Après avoir traversé la première moitié du musée automobile de Monaco, où trônent les voitures d’avant-guerre et les Rolls‑Royce de la famille princière, on tombe sur une BMW Isetta, petite icône des années 1950 surnommée « voiture pot de yaourt ». Avec sa porte frontale unique, son habitacle minuscule et son moteur de 12 à 13 ch de puissance, elle contraste magnifiquement avec les mastodontes de l’automobile, rappelant l’ingéniosité de l’industrie d’après-guerre.
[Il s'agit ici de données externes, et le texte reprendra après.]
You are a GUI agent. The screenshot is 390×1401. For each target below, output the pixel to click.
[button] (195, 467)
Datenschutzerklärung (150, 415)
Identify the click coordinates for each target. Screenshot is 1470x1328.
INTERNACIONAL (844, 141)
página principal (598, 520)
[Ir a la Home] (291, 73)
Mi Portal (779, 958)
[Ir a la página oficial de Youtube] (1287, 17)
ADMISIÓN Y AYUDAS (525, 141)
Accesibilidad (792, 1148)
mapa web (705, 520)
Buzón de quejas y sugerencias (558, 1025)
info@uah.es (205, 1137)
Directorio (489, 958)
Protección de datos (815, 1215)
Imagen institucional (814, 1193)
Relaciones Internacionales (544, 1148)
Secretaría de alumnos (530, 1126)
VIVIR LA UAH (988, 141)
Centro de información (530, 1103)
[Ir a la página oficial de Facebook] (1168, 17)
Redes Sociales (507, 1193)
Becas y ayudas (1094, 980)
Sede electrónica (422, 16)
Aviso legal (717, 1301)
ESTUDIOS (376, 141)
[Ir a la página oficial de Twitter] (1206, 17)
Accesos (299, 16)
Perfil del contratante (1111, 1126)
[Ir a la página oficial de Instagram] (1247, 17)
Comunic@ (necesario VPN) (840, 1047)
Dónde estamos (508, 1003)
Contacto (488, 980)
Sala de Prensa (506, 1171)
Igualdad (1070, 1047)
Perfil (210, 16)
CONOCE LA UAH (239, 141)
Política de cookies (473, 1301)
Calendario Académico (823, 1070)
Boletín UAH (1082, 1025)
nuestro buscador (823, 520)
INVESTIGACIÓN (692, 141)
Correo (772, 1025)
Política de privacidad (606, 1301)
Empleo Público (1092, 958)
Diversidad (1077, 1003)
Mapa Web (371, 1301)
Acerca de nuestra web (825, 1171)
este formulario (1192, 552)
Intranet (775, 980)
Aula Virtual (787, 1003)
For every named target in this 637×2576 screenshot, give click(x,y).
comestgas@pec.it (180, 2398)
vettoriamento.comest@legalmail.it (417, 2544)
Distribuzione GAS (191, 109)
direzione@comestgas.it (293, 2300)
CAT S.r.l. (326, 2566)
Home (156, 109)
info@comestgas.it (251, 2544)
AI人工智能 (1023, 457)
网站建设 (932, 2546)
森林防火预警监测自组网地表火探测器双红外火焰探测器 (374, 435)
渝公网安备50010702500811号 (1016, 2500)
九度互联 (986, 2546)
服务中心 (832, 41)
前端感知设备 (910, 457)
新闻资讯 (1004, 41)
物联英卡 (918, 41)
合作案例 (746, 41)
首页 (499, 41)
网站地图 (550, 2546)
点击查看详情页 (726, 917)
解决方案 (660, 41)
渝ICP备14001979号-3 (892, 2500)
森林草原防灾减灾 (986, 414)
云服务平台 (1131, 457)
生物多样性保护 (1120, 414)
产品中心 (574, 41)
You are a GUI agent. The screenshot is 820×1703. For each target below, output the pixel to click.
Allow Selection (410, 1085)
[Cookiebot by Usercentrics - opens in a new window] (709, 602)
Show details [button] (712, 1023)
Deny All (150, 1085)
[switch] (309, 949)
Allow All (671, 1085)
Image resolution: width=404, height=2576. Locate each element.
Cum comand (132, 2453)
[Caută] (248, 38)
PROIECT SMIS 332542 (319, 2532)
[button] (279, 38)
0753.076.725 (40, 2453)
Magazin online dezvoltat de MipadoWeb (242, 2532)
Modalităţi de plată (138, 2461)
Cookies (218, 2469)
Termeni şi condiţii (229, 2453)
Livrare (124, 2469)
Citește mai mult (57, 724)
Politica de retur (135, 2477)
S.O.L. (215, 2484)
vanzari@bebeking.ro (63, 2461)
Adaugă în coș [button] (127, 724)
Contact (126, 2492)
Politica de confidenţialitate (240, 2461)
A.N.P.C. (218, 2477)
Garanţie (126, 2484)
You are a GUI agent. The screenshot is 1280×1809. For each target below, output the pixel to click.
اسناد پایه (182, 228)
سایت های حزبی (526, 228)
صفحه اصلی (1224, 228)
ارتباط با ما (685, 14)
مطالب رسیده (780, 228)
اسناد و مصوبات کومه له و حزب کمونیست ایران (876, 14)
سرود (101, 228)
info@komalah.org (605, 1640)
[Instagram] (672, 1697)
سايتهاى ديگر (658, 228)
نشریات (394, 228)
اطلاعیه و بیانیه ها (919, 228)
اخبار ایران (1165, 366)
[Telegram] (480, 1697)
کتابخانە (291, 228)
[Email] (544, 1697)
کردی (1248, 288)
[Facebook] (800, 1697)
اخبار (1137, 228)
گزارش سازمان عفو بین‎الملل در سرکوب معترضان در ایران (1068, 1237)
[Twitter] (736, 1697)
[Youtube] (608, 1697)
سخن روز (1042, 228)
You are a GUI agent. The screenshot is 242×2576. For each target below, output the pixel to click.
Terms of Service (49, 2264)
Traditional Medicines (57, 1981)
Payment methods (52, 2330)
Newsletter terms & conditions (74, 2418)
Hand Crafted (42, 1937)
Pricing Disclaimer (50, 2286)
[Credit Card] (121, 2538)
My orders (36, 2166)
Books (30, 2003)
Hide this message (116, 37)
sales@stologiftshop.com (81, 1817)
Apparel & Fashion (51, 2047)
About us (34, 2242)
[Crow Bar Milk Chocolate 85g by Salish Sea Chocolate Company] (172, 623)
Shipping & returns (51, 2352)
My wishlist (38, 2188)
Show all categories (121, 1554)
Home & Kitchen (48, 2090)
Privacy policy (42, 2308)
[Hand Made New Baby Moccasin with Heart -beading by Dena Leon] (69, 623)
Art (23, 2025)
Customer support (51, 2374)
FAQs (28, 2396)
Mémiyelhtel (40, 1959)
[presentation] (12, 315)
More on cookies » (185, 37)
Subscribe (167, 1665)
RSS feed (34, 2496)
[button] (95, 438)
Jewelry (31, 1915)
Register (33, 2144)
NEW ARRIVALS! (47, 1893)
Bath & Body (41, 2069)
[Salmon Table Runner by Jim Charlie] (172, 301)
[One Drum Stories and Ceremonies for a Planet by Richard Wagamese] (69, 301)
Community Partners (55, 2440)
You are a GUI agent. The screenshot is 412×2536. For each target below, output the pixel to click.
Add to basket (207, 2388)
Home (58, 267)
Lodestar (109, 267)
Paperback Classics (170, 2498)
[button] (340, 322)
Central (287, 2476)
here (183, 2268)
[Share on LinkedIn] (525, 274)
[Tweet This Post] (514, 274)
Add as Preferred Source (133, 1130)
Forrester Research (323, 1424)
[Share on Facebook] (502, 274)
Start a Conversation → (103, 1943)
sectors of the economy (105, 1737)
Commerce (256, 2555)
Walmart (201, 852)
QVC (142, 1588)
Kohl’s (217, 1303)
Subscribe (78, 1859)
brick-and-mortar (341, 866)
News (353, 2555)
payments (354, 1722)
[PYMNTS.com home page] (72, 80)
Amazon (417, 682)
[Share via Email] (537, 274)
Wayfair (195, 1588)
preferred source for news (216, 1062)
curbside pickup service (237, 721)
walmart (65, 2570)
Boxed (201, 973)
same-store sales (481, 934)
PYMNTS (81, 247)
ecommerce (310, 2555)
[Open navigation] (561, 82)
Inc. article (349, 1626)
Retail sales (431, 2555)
Située entre la France et l’Italie, la Principauté de Monaco reflète naturellement cette double culture dans sa collection. Une grande partie des véhicules exposés provient de constructeurs italiens et français, les premiers étant majoritaires. Parmi eux, la Cisitalia 202 (1950), véritable sculpture roulante, considérée comme une œuvre d’art industrielle, au point d’être exposée au MoMA de New York. Son petit 4-cylindres d’environ 75 ch suffit à la faire vivre comme un objet d’élégance plus que de performance. Le rouge, couleur dominante du musée, rappelle subtilement les drapeaux monégasque, français et italien.
À ses côtés, une Alfa Romeo 1600 Giulia Spider, symbole pour le Prince Rainier III de la douceur de vivre de la Côte d’Azur et de la Riviera italienne. Elle occupe une place d’honneur, perchée sur une estrade.
Non loin, une Ferrari 250 GT Cabriolet Série II, incarnation du glamour des années 1960, équipée du mythique V12 Colombo de 240 ch capable d’atteindre 240 km/h. Son rouge profond, presque cérémoniel, a largement contribué à bâtir la légende de Ferrari.
Pour rompre avec cette dominante rouge, la Collection Automobile de S.A.S. le Prince de Monaco expose des modèles plus discrets, mais encore plus rares. La Nash-Healey Roadster, fruit d’une collaboration anglo-américaine avec une carrosserie signée Pininfarina, n’a été produite qu’en très faible quantité. Sous son capot bleu ciel se cache un 6-cylindres en ligne de plus de 125 ch, lui permettant de dépasser les 160 km/h.
À ses côtés, la Facel Vega HK500, icône française produite à seulement 200 exemplaires, associe un V8 Chrysler de 355 ch à une ligne élégante et racée, symbole du luxe à la française.
Monaco ne serait pas Monaco sans la Formule 1, et le musée ne serait pas complet sans les Ferrari qui ont marqué l’histoire. On y admire une Ferrari 250 GT Berlinetta SWB (1962), produite à environ 165 exemplaires, présentée dans un rare Blu Tigullio. Elle est exposée près de sa cousine, la Ferrari 250 GT Berlinetta Tour de France, ici en gris avec une bande bleu‑blanc‑rouge rappelant la célèbre épreuve. Produite à 77 exemplaires, elle a brillé aux Mille Miglia, au Tour de France Automobile et à la Targa Florio.
Pour apporter une touche de couleur supplémentaire, le Prince expose aussi des modèles qui ont écrit les plus grandes pages de l’histoire automobile. Parmi eux, une Porsche 911 Carrera RS 2.7 verte, l’un des modèles les plus mythiques de la marque, dont les 500 premiers exemplaires furent vendus en une semaine en 1972. Son flat‑six de 210 ch lui permet d’atteindre 240 km/h. À ses côtés, une Lamborghini Miura P400 jaune, première supercar à moteur central arrière transversal, véritable révolution esthétique et technique.
On y trouve également une Jaguar Type E vert anglais, que Enzo Ferrari qualifia un jour de « plus belle voiture du monde ». Pour clore ce feu d’artifice, une Lamborghini Countach 5000 noire, achetée aux enchères par le Prince Rainier III en 1993, trône comme une sculpture futuriste.
Enfin, à travers cette plongée dans l’histoire mécanique de la famille Grimaldi, on comprend que les princes ont toujours eu des goûts de souverains : leur collection rassemble des mythes, des légendes et des pièces uniques. Rien d’étonnant à ce que Monaco demeure aujourd’hui l’un des temples mondiaux de l’automobile, avec en son cœur un trésor jalousement préservé.